* [Task prompt]:
Present exactly, and only, the lines running from the line that contains "ビートレーディングの詳細はこちらから (27, 1686)" through the end of the entries below.

* [Data]:

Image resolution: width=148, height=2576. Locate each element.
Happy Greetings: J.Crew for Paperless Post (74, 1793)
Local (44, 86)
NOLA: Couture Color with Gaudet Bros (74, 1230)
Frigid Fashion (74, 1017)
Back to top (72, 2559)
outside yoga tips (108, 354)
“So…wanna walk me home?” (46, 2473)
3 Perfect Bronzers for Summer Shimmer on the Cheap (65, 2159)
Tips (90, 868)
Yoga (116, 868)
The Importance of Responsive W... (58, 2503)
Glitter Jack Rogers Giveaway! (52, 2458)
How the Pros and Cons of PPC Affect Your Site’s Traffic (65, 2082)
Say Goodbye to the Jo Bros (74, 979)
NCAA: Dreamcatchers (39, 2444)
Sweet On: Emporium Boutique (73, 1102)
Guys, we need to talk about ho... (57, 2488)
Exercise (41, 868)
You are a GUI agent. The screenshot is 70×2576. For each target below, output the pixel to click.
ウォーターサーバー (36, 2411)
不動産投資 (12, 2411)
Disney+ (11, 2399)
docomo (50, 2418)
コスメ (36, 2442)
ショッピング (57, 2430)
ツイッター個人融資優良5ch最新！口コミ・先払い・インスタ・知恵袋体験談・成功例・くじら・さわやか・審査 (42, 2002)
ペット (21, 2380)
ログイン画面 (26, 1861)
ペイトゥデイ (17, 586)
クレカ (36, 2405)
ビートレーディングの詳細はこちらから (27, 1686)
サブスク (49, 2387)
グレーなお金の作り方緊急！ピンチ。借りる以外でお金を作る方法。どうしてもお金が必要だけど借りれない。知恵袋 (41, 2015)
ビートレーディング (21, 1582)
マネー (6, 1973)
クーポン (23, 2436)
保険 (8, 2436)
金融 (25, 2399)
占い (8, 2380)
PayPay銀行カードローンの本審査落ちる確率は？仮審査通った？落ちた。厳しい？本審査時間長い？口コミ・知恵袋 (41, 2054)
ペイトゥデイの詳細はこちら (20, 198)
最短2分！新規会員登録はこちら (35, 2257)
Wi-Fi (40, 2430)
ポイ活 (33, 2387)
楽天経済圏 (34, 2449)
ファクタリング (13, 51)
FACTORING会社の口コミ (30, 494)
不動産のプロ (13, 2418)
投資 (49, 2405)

* [Exercise answer]:
ビートレーディングの詳細はこちらから (27, 1686)
サブスク (49, 2387)
グレーなお金の作り方緊急！ピンチ。借りる以外でお金を作る方法。どうしてもお金が必要だけど借りれない。知恵袋 (41, 2015)
ビートレーディング (21, 1582)
マネー (6, 1973)
クーポン (23, 2436)
保険 (8, 2436)
金融 (25, 2399)
占い (8, 2380)
PayPay銀行カードローンの本審査落ちる確率は？仮審査通った？落ちた。厳しい？本審査時間長い？口コミ・知恵袋 (41, 2054)
ペイトゥデイの詳細はこちら (20, 198)
最短2分！新規会員登録はこちら (35, 2257)
Wi-Fi (40, 2430)
ポイ活 (33, 2387)
楽天経済圏 (34, 2449)
ファクタリング (13, 51)
FACTORING会社の口コミ (30, 494)
不動産のプロ (13, 2418)
投資 (49, 2405)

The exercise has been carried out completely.